Alors, vous le savez, depuis plusieurs
années au Québec, et avec une intensité particulière au cours des derniers
mois, il est beaucoup question de l'adoption d'une constitution québécoise
formelle, codifiée. Plusieurs mémoires déposés au Comité sur les enjeux
conventionnels parlaient d'ailleurs de cette idée d'une constitution
québécoise. Alors, nous vous annonçons que le Comité sur les enjeux
constitutionnels recommande l'adoption d'une constitution québécoise et, en
complément, la création d'un conseil constitutionnel, d'une commission
parlementaire dédiée aux affaires constitutionnelles ou internationales et
d'une citoyenneté québécoise.
Notre rapport propose aussi la création...

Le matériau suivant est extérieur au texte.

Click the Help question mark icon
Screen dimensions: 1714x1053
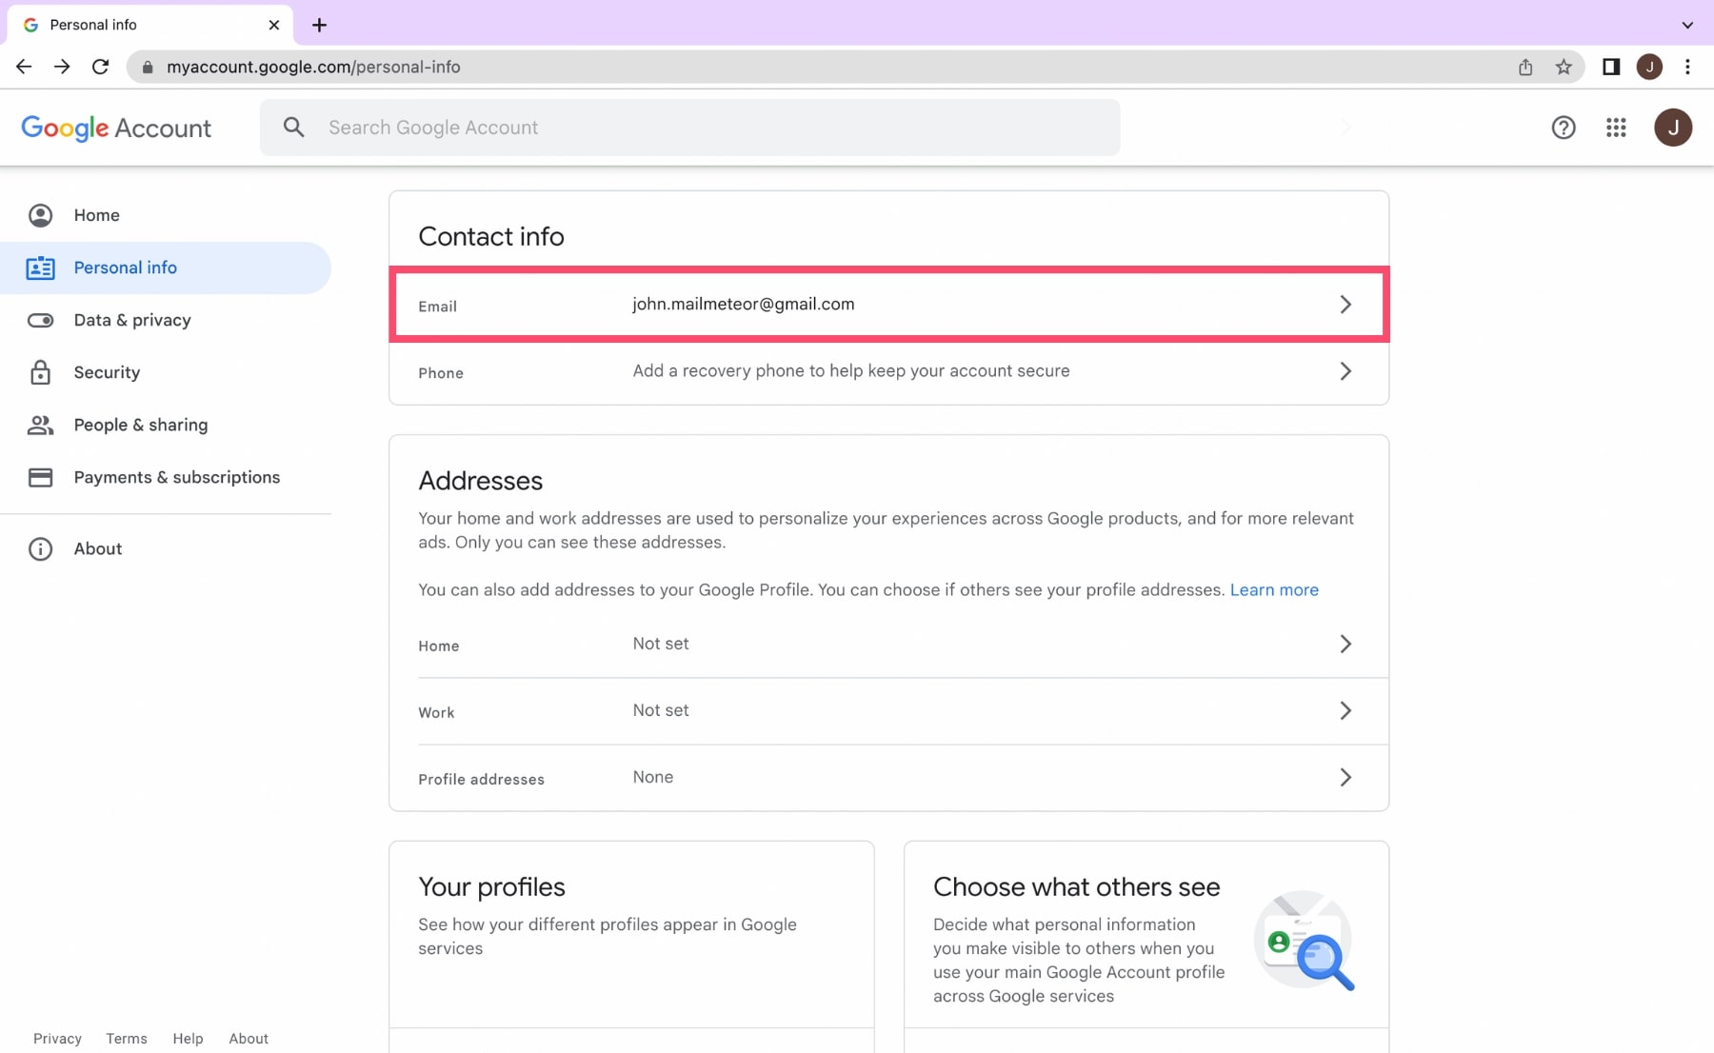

ou plutôt l'adoption d'une loi-cadre sur la liberté constitutionnelle. Vous le
savez, depuis 1867, j'ai envie de dire, il y a des ingérences du fédéral dans
les compétences du Québec, alors que le Québec réclame non seulement le respect
de ses compétences, mais il en veut encore plus de compétences. Alors, on se
dit : Il est temps que tous les organismes publics, tous les ministères se
mettent au service de la cause de la liberté conditionnelle du Québec. Alors,
on propose une loi-cadre. Chaque organisme, chaque ministère va être appelé à
adopter des plans d'action, à rendre des comptes pour que tout l'État québécois
soit vraiment sur les rangs pour défendre la liberté conditionnelle du Québec.
Donc, ça, c'est deux de nos gestes unilatéraux que l'on propose.
D'autre part, on propose des modifications
constitutionnelles unilatérales. Donc, que le Québec seul décide de modifier la
Constitution canadienne. Vous le savez, ça, c'est fait dans la loi n° 96 pour
consacrer l'existence de la nation québécoise, de sa langue commune et
officielle, le français. Ça a également été fait pour abolir l'obligation pour
les députés de prêter serment au roi. Donc, c'est possible. On propose de
poursuivre dans cette voie. Par exemple, on propose que le Québec,
unilatéralement, décide d'inscrire dans la Constitution canadienne le principe
du prolongement international des compétences québécoises, autrement dit, la
doctrine Gérin-Lajoie. Donc, il y a plusieurs choses que le Québec peut faire
unilatéralement, et on en... on a beaucoup d'idées dans ce sens-là, mais on
reconnaît évidemment que, parfois, il y a des limites qui sont posées par la
Constitution canadienne et que le Québec ne peut pas repousser unilatéralement.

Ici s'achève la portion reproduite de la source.